Thranduil era accanto a lei, addormentato. Era coperto solo dal lenzuolo, e questo la stupì: il re non dormiva mai nudo.
"E' da selvaggi." le aveva detto una volta. Di solito portava una lunga veste di raso leggerissimo, che ora era adagiata morbidamente in fondo al letto.

Roswehn immaginó che fosse la sua ultima provocazione: mostrarsi in quel modo a lei, che aveva il divieto di toccarlo, era come pungolare una ferita già aperta. Un giorno capirò da dove viene tutta questa perfidia, pensó. Delle volte non riesco quasi a credere che tu sia un elfo.

Osservó la perfezione del suo petto a cui il passare dei millenni non era riuscito a togliere tono e definizione.

C'era una gran bella differenza con i corpi degli uomini mortali che aveva visto: quando abitava a Pontelagolungo e ogni tanto d'estate passeggiava sui pontili, si fermava ad osservare i pescatori. Forse era solo una coincidenza, ma quando lei si avvicinava al molo si toglievano subito le casacche, con la scusa del caldo, e rivelavano pance grasse, molli, oppure torsi troppo magrolini, con le costole che spuntavano sotto le pelli scottate dal sole.

Paragonato a loro, il re elfico era una specie di statua scolpita dallo scultore personale di Eru. L'unica caratteristica a cui la ragazza non riusciva ad abituarsi era la mancanza dei capezzoli: dava al suo corpo un aspetto un po' strano, quasi grottesco, seppur bellissimo.

E quel viso meraviglioso. Thranduil aveva un profilo disegnato dagli dèi. Inizió a sentire l'impulso di gettarsi su di lui, ma doveva resistere.

Primo, perché non voleva dargliela vinta. Secondo, perché aveva avuto la netta sensazione che la sua decisione di interrompere i rapporti con lei fosse stato un ordine. Andare contro quell'ordine, avrebbe potuto avere delle nuove, spiacevoli conseguenze. La donna non voleva finire di nuovo in una cella oscura, anche perché stavolta il principe non sarebbe più venuto a liberarla, ne era sicura. Fregami una volta vergogna a me, fregami due volte vergogna a te, diceva il motto.

Legolas non era uno stupido.

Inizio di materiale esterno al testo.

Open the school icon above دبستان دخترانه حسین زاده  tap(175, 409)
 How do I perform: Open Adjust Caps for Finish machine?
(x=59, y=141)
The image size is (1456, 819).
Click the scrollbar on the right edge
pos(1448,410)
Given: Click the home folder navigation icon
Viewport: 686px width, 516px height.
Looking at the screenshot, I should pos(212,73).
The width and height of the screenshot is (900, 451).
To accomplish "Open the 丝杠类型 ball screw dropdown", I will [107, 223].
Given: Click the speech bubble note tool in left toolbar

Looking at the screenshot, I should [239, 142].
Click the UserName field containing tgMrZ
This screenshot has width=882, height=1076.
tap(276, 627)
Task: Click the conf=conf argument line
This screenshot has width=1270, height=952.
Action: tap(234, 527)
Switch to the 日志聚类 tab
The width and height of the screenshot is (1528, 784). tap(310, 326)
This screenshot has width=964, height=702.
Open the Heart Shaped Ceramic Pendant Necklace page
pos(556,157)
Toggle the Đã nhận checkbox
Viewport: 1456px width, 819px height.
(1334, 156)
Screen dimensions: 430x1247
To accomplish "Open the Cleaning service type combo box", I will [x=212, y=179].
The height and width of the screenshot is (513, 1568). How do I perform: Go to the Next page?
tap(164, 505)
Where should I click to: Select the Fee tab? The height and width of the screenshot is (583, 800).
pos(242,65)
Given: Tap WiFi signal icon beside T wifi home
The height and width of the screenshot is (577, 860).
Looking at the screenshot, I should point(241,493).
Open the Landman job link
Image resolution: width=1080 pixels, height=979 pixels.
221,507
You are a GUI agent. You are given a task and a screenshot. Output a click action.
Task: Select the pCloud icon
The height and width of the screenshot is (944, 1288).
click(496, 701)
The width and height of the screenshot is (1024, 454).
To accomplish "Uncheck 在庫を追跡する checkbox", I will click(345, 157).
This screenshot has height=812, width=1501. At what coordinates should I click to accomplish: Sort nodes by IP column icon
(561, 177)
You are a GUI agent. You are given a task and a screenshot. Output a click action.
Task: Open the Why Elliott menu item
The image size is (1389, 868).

Le voleva bene, ma, ragazzi, lo aveva preso in giro senza tanti complimenti con la recita del graffietto sui polsi. Ora, altruista sì, ma beota no.

Fece il giro della stanza con lo sguardo. La sua attenzione venne catturata da qualche cosa in un angolo, vicino al pesante tendaggio rosso di velluto.

C'era un uomo laggiù.
La invase un terrore grande come mai le era capitato di provare in vita sua. Il suo corpo, già soffocato dall'afa estiva, liberó da tutti i pori un improvviso fiotto di sudore. Roswehn non se ne accorse neppure. La paura le aveva sgombrato il cervello da ogni altro pensiero, dalla sua bocca non uscì alcun grido, nè gemito. Il panico le aveva mandato in tilt la mente, così come la capacità di produrre suoni.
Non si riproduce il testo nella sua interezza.